Below that sits a layer of low-level controllers, one per reflector, each responsible for continuously fine-tuning where exactly the surface focuses its beam — a continuous optimisation problem that demands faster, more granular responses. These low-level agents are trained using Multi-Agent Proximal Policy Optimization (MAPPO), a reinforcement learning algorithm suited to cooperative multi-agent settings.
The training follows a Centralized Training with Decentralized Execution (CTDE) scheme: during training, agents share information to learn better joint behaviour; at deployment, each agent acts on its own observations without needing a central coordinator. This distinction matters for practical deployment, where real-time communication between all nodes would introduce latency and single points of failure.
Simulation Results and Scalability
The team evaluated the framework using deterministic ray-tracing, a physics-based simulation method that models how radio waves reflect, diffract, and scatter through an environment. This is a more rigorous approach than simplified analytical channel models, though the results are self-reported and have not yet been independently replicated or tested in a live network deployment.
Under these conditions, the hierarchical framework delivered RSSI (Received Signal Strength Indicator) improvements of up to 7.79 dB compared to centralised optimisation baselines. A gain of that magnitude represents a meaningful improvement in effective signal power — roughly equivalent to more than doubling the received signal strength, depending on how it translates into a specific deployment scenario.
The system also demonstrated what the authors describe as robust performance under sub-metre localisation errors — meaning the system continued to function well even when the position data feeding the model was slightly inaccurate. This is an important practical consideration: no positioning system is perfect, and a framework that degrades sharply under small location errors would be fragile in real conditions. The paper also reports that performance held up as the number of users scaled, addressing a concern common to centralised systems that struggle as network size grows.
Eliminating CSI Without Sacrificing Performance
The authors argue that the combination of location-based input, hierarchical control, and decentralised execution creates an approach that is both scalable and cost-effective for intelligent wireless environments. The elimination of pilot-based channel sounding reduces both computational load and the signalling overhead that eats into available bandwidth — costs that become increasingly significant at mmWave frequencies, where channel conditions change rapidly and the antenna arrays involved are large.
The work builds on a growing body of research applying reinforcement learning to wireless network optimisation, where the environment is too complex and dynamic for hand-crafted rules to remain effective. Multi-agent approaches are attractive here because wireless networks are inherently distributed systems: many nodes, many users, many decisions happening simultaneously.

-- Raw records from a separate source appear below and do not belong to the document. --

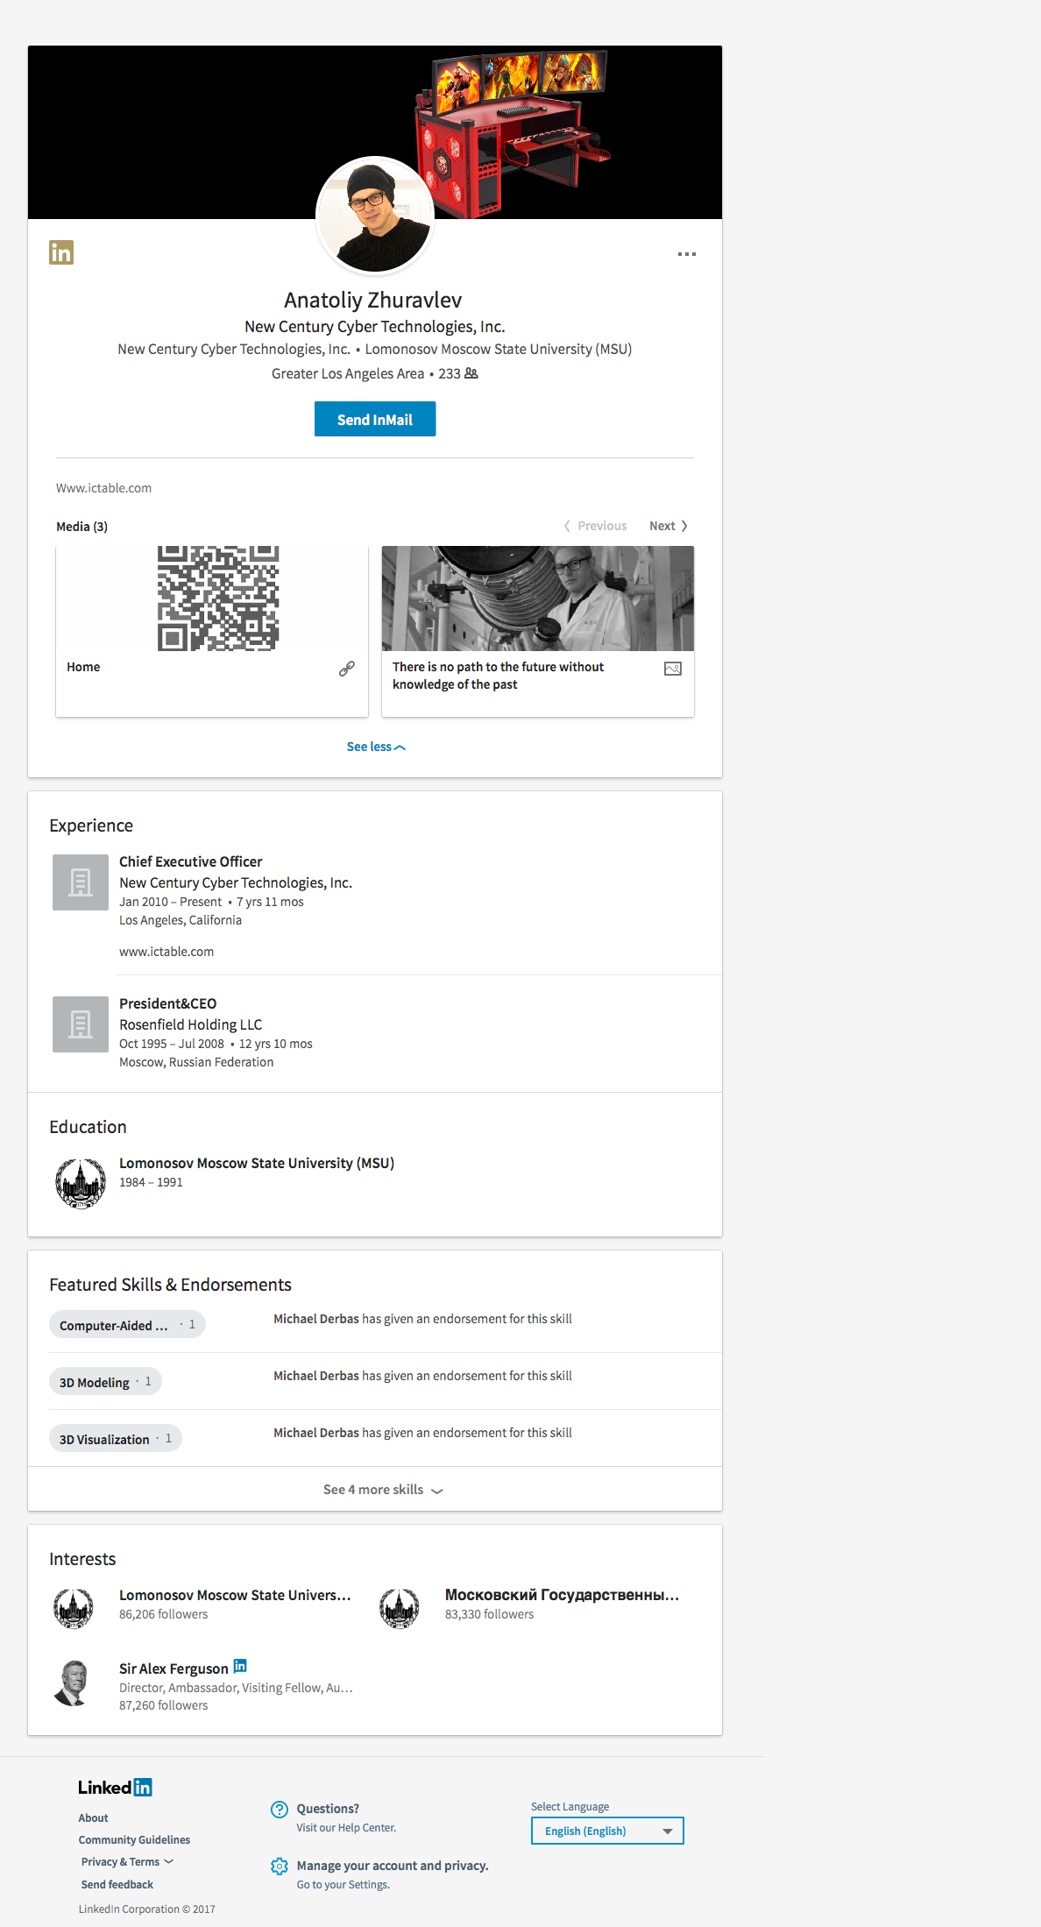Open the Community Guidelines footer link
The width and height of the screenshot is (1041, 1927).
(x=134, y=1840)
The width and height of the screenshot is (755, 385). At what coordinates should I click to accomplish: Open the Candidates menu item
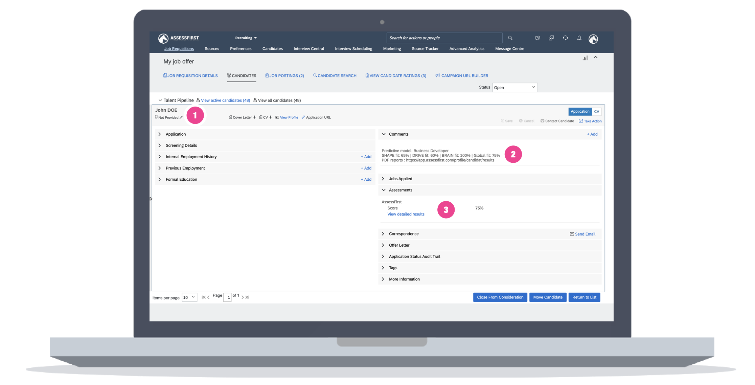click(272, 49)
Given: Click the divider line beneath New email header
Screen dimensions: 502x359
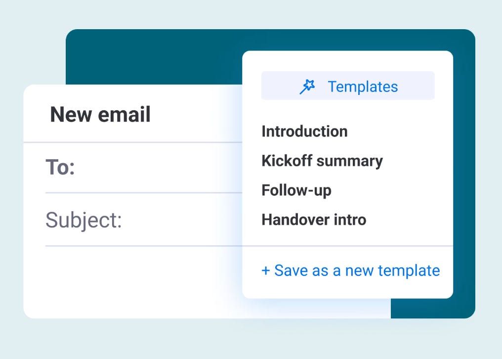Looking at the screenshot, I should pyautogui.click(x=133, y=142).
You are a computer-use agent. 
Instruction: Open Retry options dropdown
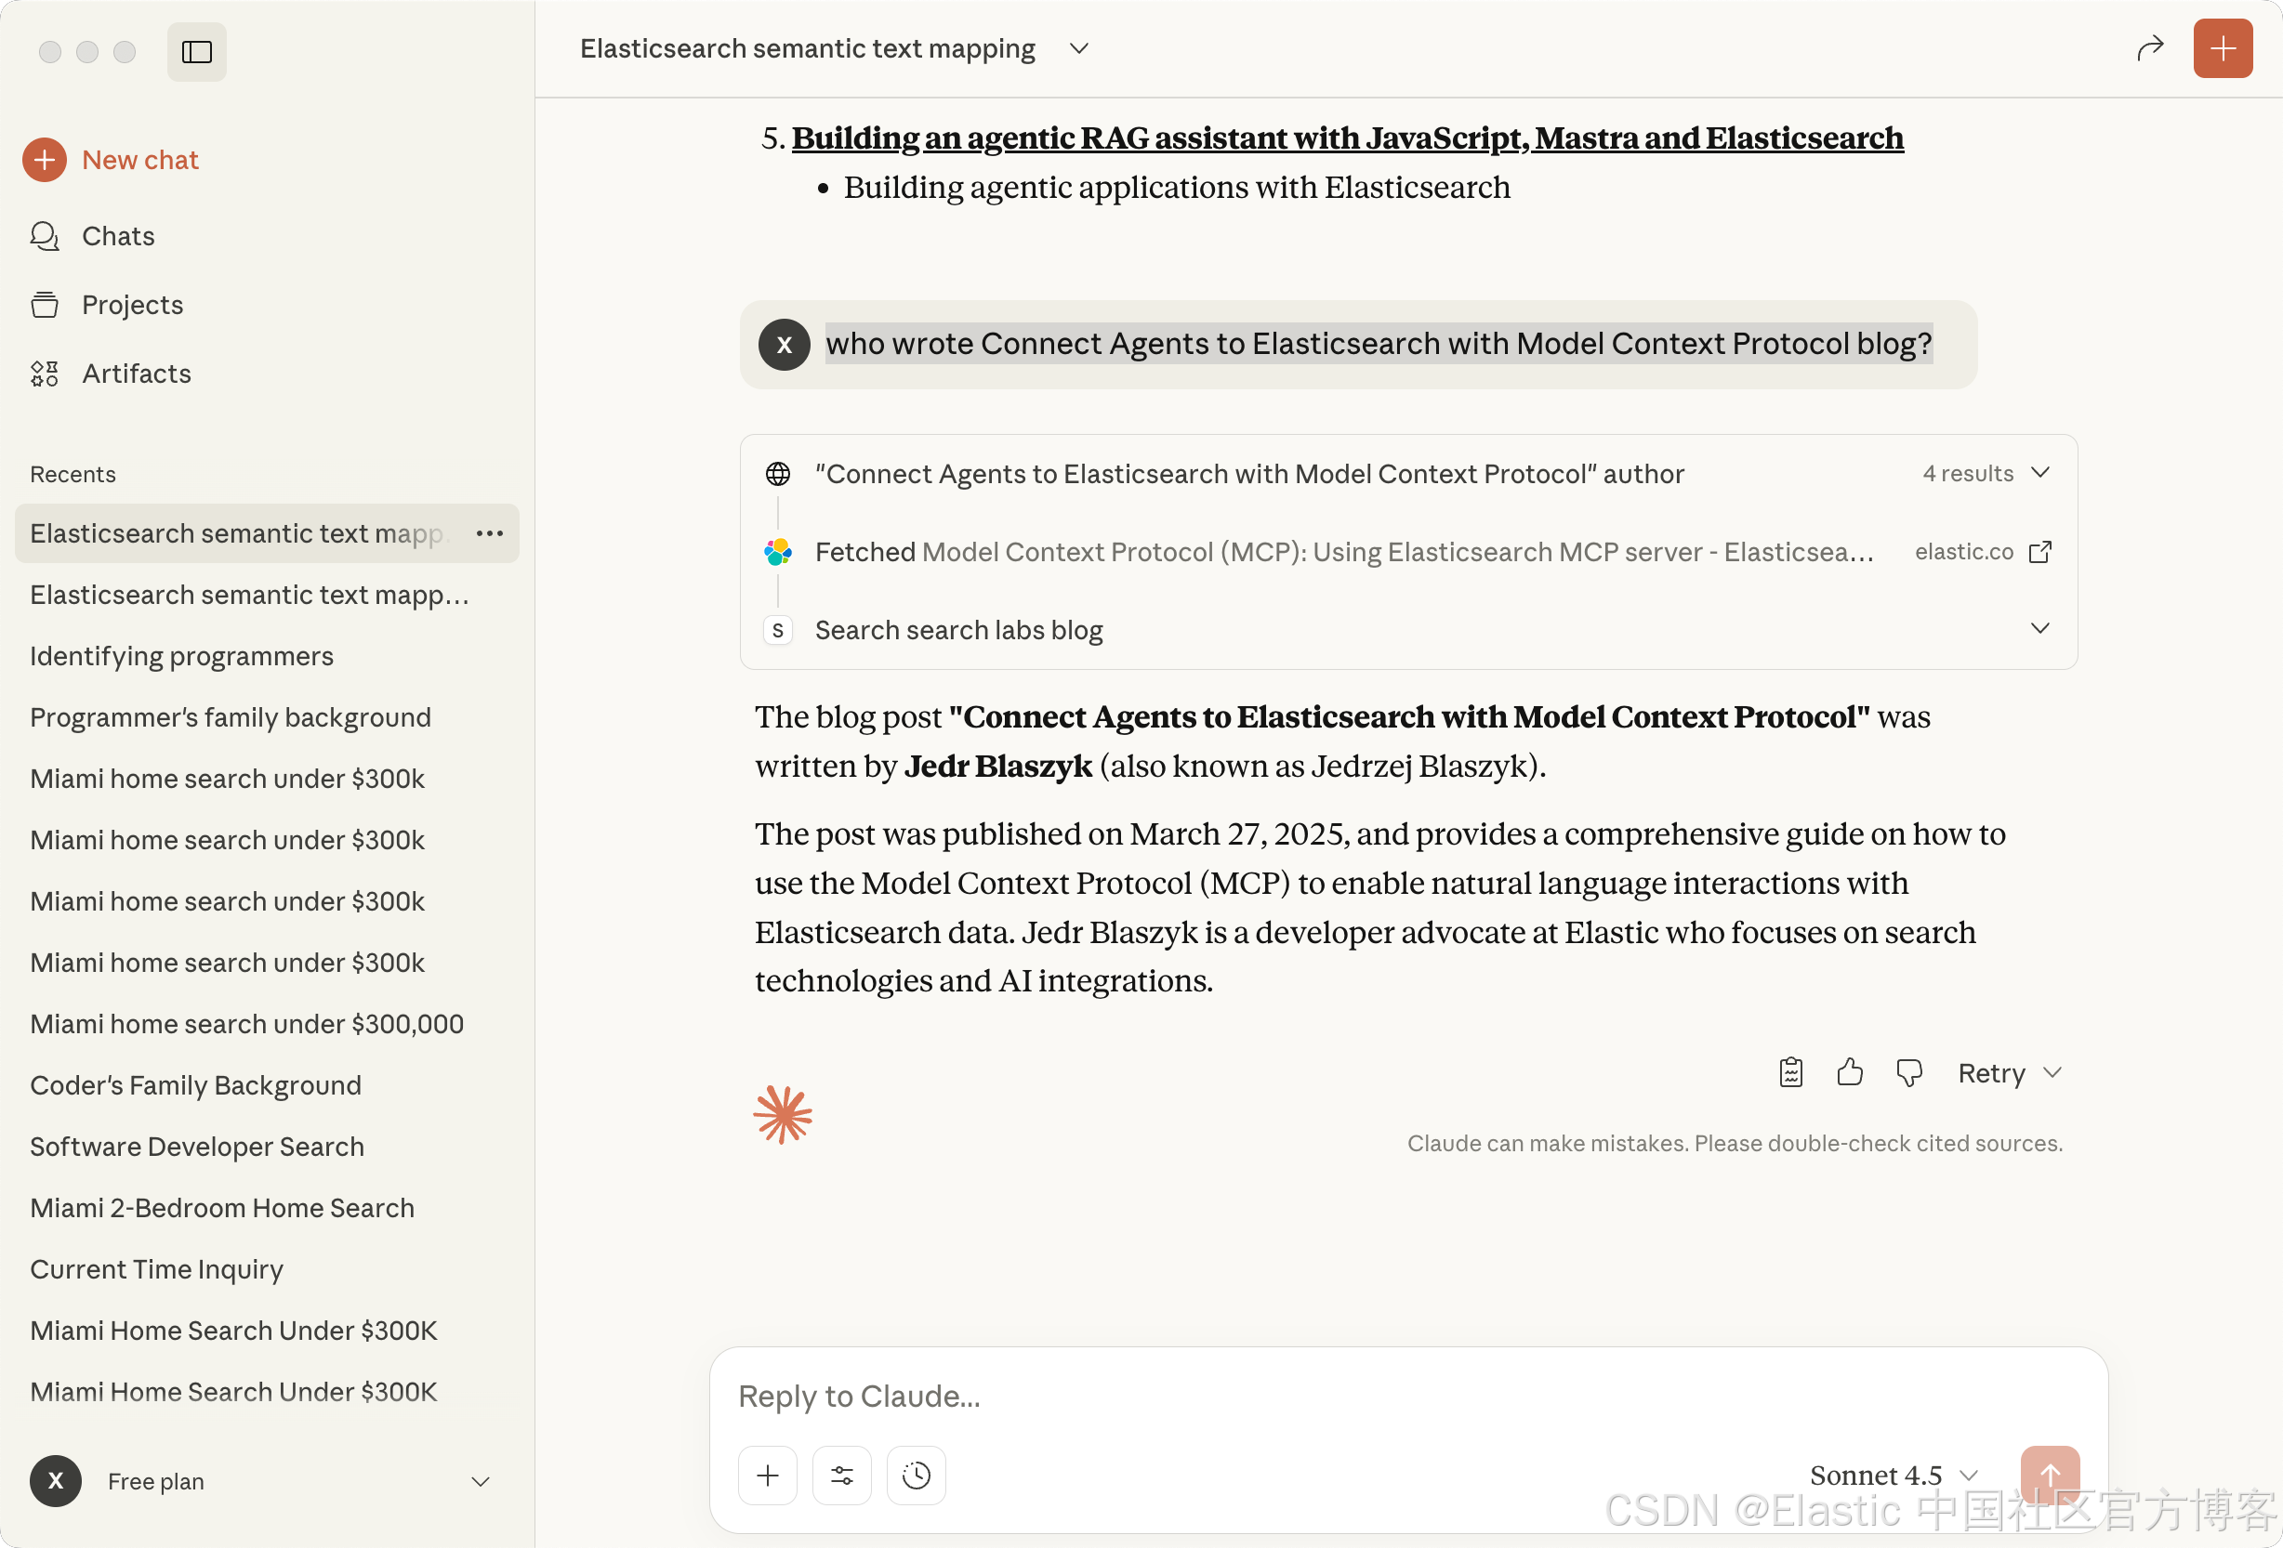(x=2052, y=1073)
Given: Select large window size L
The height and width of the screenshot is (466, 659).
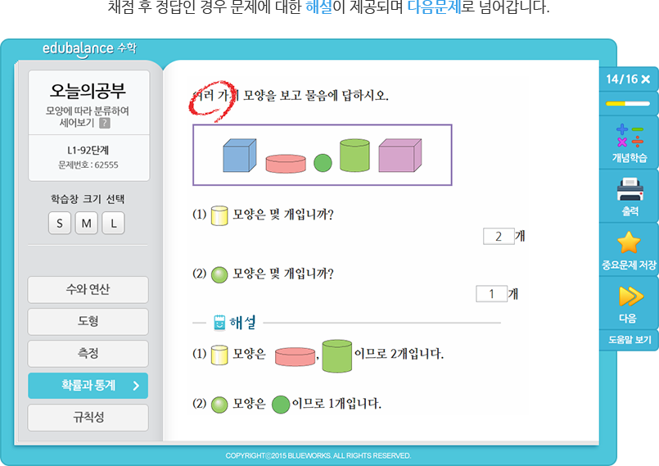Looking at the screenshot, I should [x=113, y=224].
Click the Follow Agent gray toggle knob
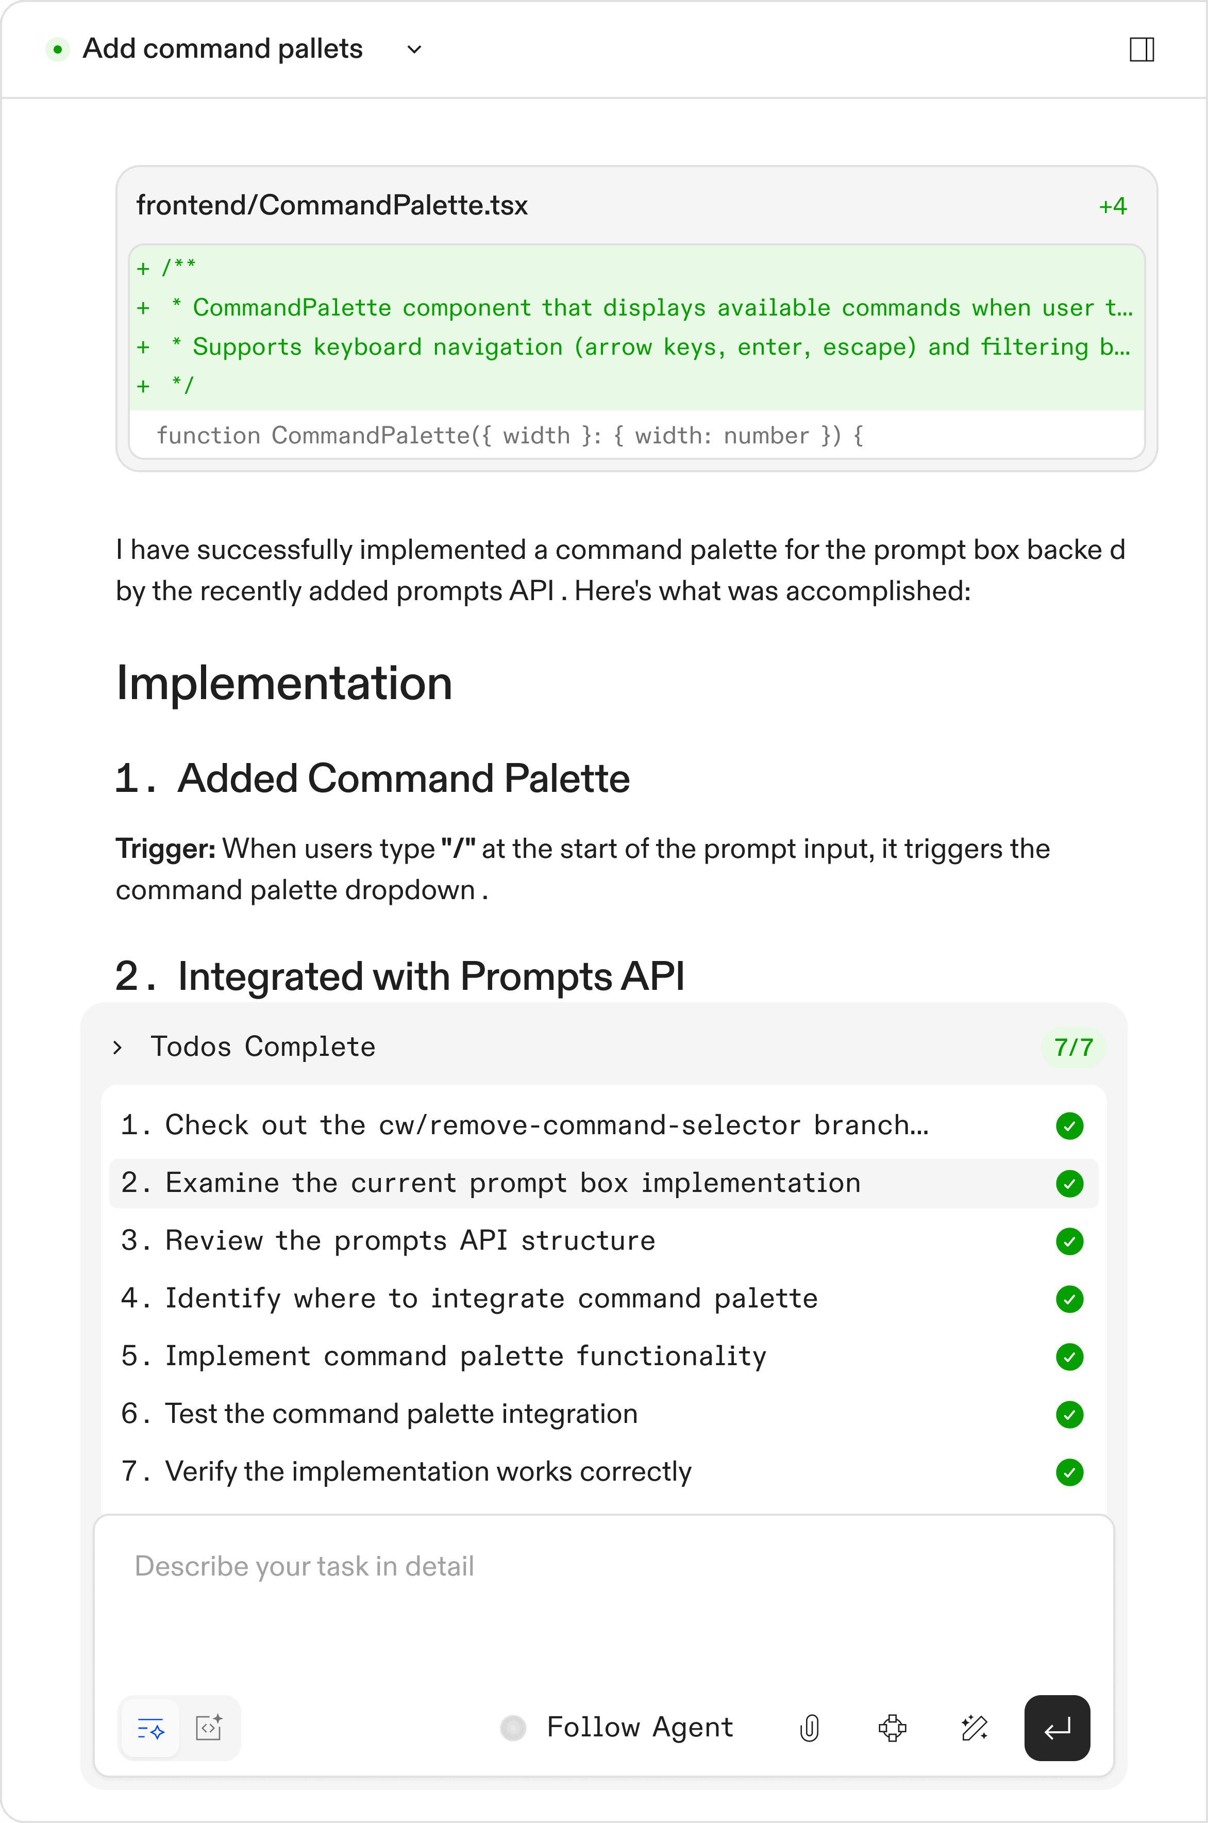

That said, the gap between simulation and deployment remains significant. Ray-tracing provides a realistic testbed, but real environments introduce hardware imperfections, mobility patterns, and interference sources that models approximate but cannot fully capture. The framework's dependence on location data also introduces its own requirements — reliable, low-latency positioning infrastructure is not universally available, particularly indoors or in dense urban canyons where mmWave networks are most needed.
What This Means
For engineers and researchers working on next-generation wireless infrastructure, this paper offers a concrete demonstration that AI-driven, CSI-free control of reconfigurable reflectors can outperform conventional centralised approaches in simulation — a signal that the architectural assumptions underlying large-scale RIS deployment may merit revision.